Papryka pod kontrolą
Fundacja Pro-Test jest magazynem, który zajmuje się testowaniem żywności. Niezależna instytucja swoimi wynikami regularnie dzieli się z opinią publiczną na łamach strony internetowej. Jak podają Wiadomości Handlowe, w najnowszym teście sprawdzono paprykę ze sklepów sieci Biedronka oraz Lidl. Warzywa miały zostać przebadane pod względem występowania w nich pestycydów.
Wynik testu jest zatrważający. W paprykach z obu sieci wykryto śladowe ilości różnych substancji chemicznych. Eksperci z fundacji nie mają jednak złudzeń, pomimo tego, że pestycydy nie przekroczyły norm, nawet taka ilość jest szkodliwa dla organizmu.

Biedronka i Lidl sprzedaje pestycydy
W przebadanej papryce z Biedronki wykryto ślady aż pięciu pestycydów, takich jak: azoksystrobiny, metrafenon, spirotetramat oraz fludioksonil. Na tym tle Lidl wypada nieco lepiej, bo w warzywie tego sklepu wykryto tylko dwa pestycydy – cyprodynil oraz fludioksonil. W obu wypadkach papryka pochodziła z Hiszpanii.

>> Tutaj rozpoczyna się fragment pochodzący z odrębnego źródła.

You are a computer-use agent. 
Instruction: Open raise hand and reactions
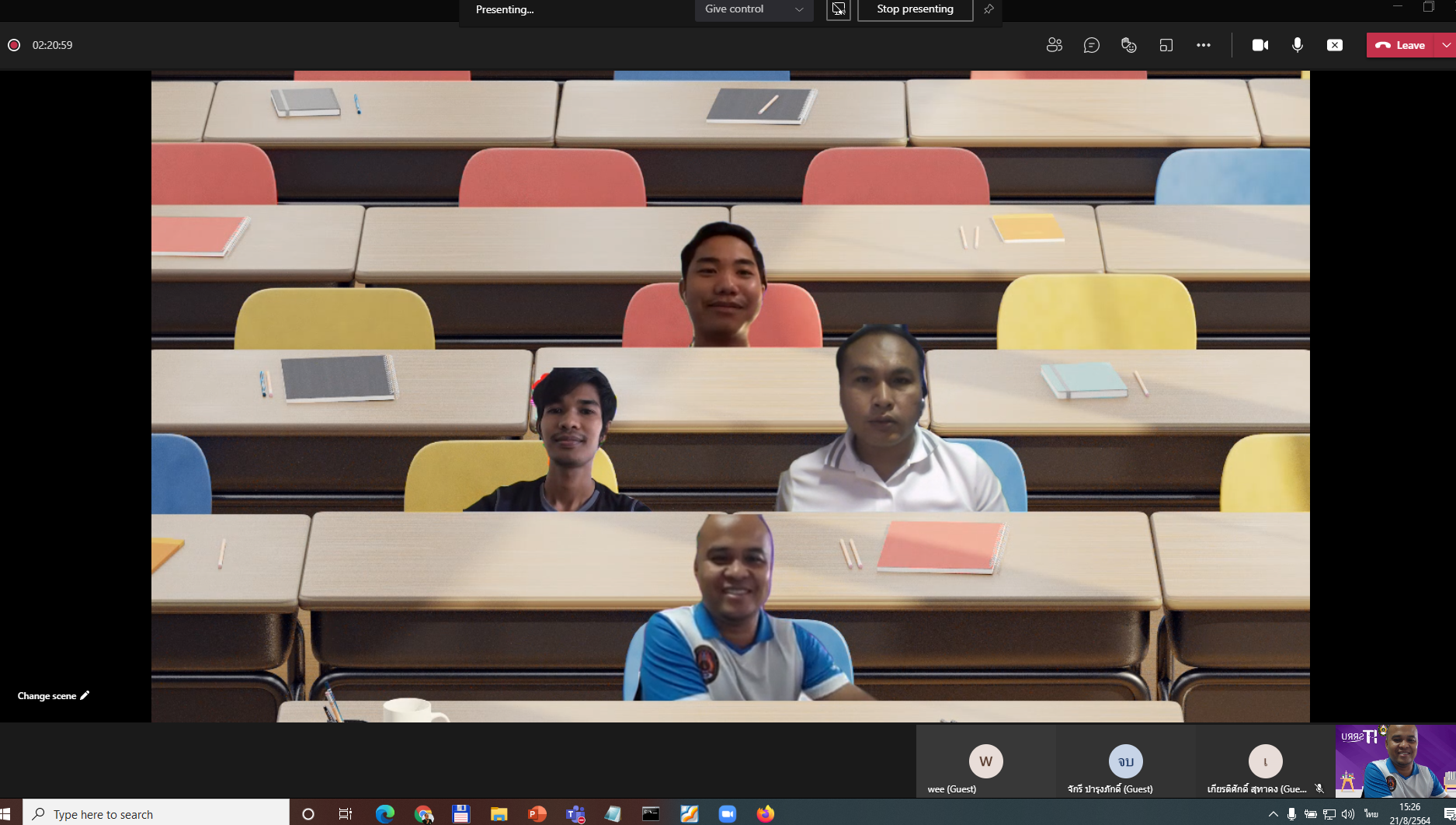[1128, 45]
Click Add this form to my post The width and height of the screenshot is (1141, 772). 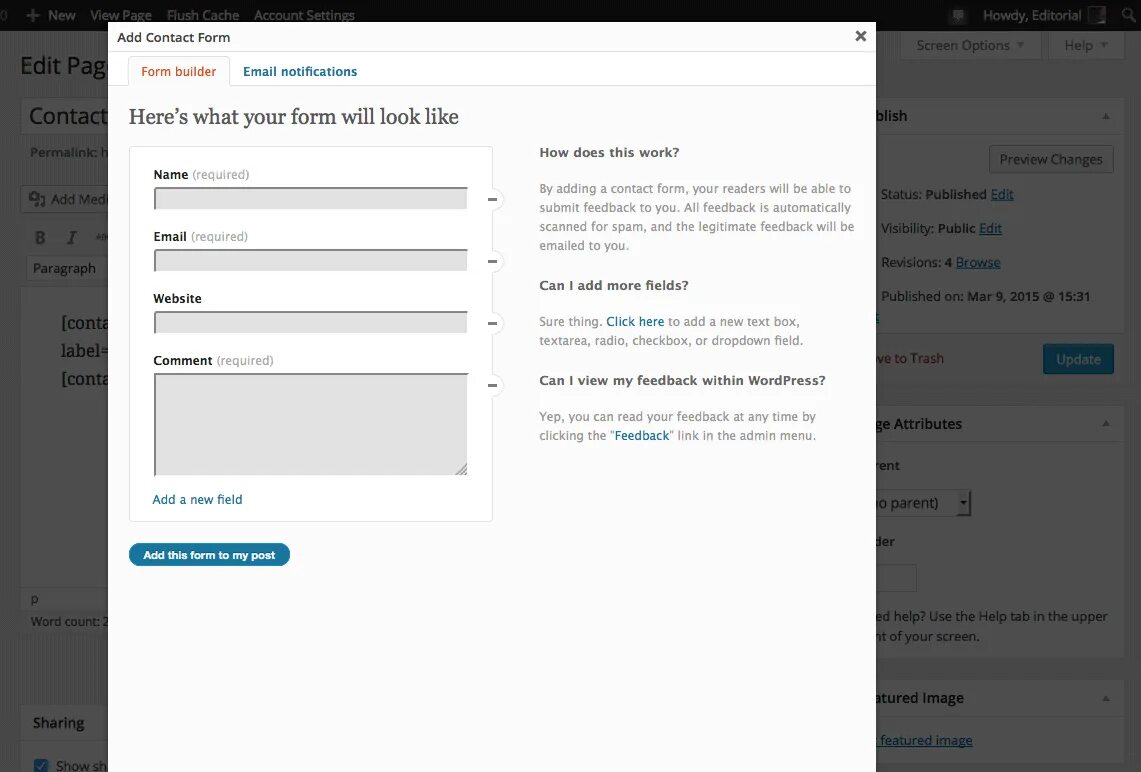pos(210,555)
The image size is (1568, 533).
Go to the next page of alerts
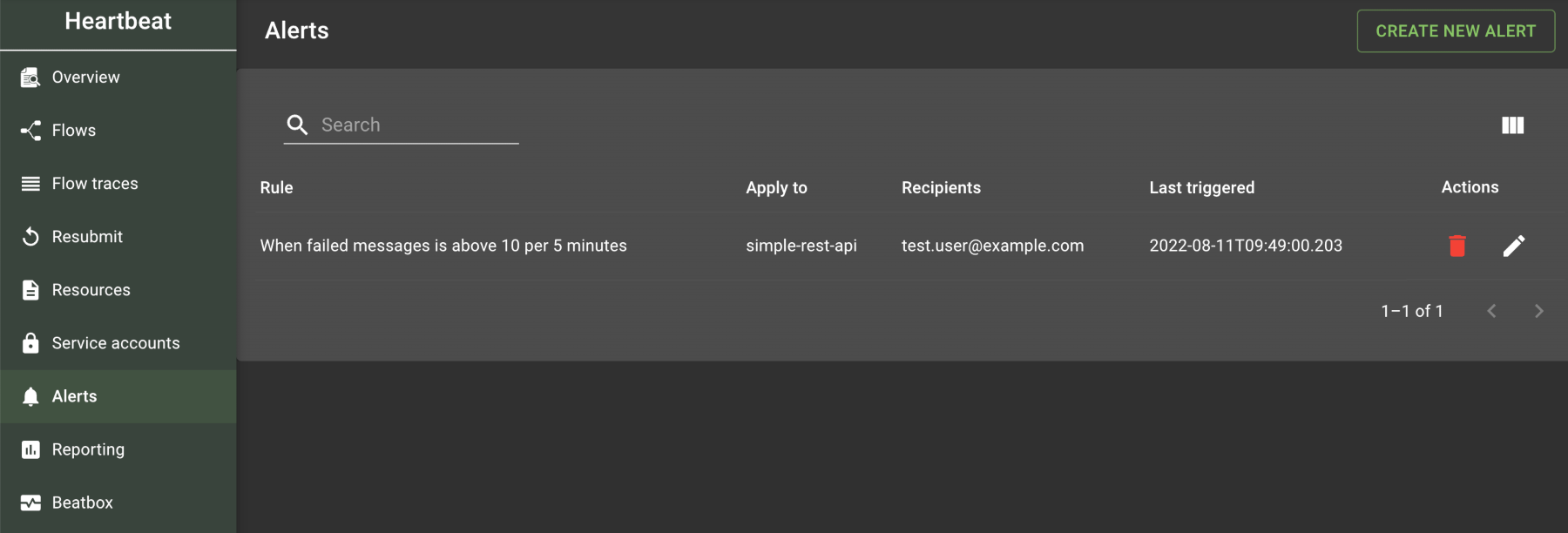(x=1538, y=310)
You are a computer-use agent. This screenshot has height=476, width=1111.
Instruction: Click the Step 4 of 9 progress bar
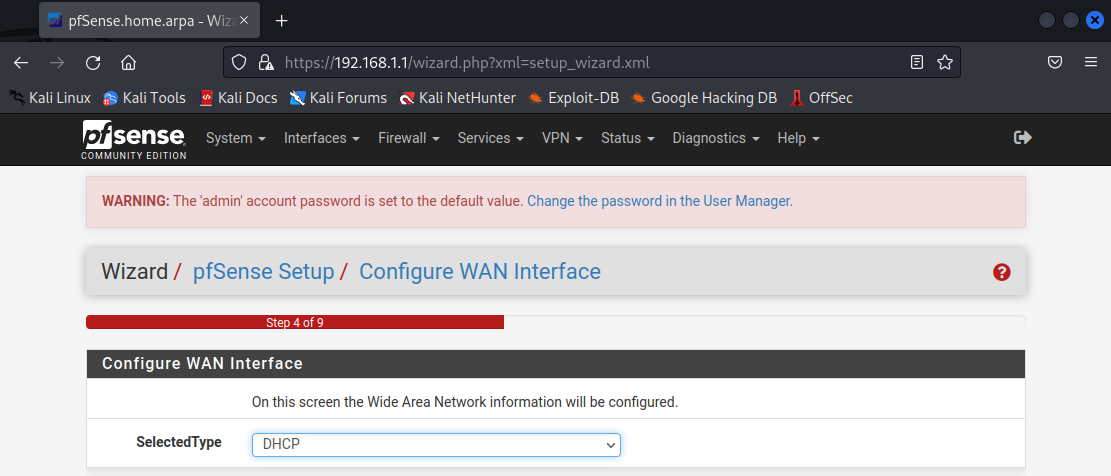pyautogui.click(x=295, y=322)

Dalsza część tekstu pod filmem.
Eksperci wskazują również, że pestycydy zawsze są szkodliwe i to nawet w małej ilości. Okazuje się, że wykryte substancje negatywnie wpływają na rozwój płodu u kobiet ciężarnych, a także na płodność i gospodarkę hormonalną. W tej sytuacji najgorsze jest to, że papryka powinna znajdować się w diecie każdego z nas, ale nie może zawierać ona chemikaliów. Fundacja rekomenduje, aby wybierać warzywo z upraw ekologicznych.

Wiedza dla konsumenta
Konsumentów może zastanowić, dlaczego fundacja sprawdziła paprykę tylko z dwóch największych sieci sklepów i czy celem nie jest przypadkiem uderzenie w obie sieci i zdetronizowanie ich na rynku. Testerzy przekonują jednak, że ich badania mają przysłużyć się do zwiększenia świadomości konsumentów. Ponadto eksperci swoją pracą chcą wywrzeć także wpływ na producentów, aby wytwarzana przez nich żywność była lepszej jakości.
Naszym celem jest nie tylko informowanie konsumentów, ale także motywowanie producentów i sieci handlowych do poprawy jakości żywności. Presja społeczna ma realny wpływ na standardy – zapewnia prezes fundacji Pro-Test, Piotr Koluch.